BEGIN Dataset entries
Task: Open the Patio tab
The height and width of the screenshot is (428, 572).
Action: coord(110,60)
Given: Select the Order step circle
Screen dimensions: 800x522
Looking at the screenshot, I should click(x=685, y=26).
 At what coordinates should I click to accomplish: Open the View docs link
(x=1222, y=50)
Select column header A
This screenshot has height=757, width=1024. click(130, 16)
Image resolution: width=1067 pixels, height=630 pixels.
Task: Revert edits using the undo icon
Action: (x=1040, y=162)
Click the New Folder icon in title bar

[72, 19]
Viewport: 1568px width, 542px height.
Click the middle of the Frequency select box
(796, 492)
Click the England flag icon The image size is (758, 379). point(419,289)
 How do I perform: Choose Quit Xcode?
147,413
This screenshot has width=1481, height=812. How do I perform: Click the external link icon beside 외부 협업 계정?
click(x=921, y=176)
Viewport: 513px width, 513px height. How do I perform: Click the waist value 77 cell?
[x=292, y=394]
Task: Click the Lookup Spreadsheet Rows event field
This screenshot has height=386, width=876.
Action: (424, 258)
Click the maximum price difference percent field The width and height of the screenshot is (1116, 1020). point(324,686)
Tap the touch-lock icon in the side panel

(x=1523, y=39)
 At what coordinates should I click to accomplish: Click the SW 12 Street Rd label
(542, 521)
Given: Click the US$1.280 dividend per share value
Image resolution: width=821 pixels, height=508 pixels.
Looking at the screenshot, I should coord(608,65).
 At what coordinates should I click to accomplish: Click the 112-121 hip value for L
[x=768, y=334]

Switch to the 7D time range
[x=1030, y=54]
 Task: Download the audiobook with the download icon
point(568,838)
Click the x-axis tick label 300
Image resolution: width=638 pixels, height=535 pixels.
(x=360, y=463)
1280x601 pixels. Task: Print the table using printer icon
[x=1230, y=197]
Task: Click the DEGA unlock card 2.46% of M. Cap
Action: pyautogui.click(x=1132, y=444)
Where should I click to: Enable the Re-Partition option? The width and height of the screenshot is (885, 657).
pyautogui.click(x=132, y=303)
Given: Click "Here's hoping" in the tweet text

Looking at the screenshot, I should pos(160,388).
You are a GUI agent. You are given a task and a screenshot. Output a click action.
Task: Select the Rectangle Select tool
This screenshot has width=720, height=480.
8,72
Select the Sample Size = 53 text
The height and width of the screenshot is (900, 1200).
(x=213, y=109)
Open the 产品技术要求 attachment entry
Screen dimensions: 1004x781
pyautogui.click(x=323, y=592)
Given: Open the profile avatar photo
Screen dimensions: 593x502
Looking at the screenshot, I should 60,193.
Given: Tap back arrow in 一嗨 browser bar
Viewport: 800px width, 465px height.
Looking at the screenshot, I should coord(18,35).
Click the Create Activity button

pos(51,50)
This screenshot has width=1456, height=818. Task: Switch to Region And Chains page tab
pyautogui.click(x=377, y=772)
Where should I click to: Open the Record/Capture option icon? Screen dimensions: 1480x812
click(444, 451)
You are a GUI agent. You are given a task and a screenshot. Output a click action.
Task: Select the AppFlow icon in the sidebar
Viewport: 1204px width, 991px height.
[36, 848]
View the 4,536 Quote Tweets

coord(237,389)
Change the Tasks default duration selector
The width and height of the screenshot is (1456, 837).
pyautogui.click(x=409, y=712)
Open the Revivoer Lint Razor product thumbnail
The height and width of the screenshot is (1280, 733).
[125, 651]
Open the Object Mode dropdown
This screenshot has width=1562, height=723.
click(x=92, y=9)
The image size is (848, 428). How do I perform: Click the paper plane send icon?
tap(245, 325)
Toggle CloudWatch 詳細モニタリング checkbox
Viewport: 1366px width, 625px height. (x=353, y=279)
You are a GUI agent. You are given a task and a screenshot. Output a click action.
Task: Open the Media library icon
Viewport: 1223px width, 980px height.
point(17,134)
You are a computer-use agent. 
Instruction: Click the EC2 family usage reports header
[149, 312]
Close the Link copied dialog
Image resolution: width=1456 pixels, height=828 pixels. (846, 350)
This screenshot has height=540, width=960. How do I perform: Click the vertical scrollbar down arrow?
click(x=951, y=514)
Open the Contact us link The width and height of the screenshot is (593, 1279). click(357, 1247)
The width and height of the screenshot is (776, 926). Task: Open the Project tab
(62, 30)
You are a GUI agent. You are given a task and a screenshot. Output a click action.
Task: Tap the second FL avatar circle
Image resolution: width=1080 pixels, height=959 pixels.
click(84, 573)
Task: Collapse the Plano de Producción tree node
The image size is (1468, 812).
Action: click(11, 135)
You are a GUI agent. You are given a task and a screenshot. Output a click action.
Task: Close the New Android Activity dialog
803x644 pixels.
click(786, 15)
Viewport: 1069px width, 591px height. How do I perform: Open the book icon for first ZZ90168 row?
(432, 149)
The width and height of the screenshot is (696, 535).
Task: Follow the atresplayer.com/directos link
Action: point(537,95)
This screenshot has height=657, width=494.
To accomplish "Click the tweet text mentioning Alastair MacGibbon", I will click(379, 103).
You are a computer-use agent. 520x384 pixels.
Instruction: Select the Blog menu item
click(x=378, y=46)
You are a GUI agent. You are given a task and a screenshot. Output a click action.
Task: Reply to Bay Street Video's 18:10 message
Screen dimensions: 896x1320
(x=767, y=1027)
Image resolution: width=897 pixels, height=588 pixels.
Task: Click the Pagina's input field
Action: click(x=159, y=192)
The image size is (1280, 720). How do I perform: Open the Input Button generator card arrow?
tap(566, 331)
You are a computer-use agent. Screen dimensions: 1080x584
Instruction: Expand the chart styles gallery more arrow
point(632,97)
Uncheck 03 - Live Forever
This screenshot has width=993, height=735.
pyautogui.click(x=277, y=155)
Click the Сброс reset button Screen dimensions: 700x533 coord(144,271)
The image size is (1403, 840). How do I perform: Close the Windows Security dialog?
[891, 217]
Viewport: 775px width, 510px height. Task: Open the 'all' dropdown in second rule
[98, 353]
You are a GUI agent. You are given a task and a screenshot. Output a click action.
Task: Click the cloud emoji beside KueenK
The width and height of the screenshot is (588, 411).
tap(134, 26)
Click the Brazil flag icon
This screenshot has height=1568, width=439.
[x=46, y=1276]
END Dataset entries
--- Assignment ---
Out of the data above, transcribe exactly and only the lines starting with the line that has "Select the Sample Size = 53 text" and going on through the line that has "Given: Tap back arrow in 一嗨 browser bar", both included.

--- Response below ---
Select the Sample Size = 53 text
The height and width of the screenshot is (900, 1200).
(x=213, y=109)
Open the 产品技术要求 attachment entry
Screen dimensions: 1004x781
pyautogui.click(x=323, y=592)
Given: Open the profile avatar photo
Screen dimensions: 593x502
Looking at the screenshot, I should 60,193.
Given: Tap back arrow in 一嗨 browser bar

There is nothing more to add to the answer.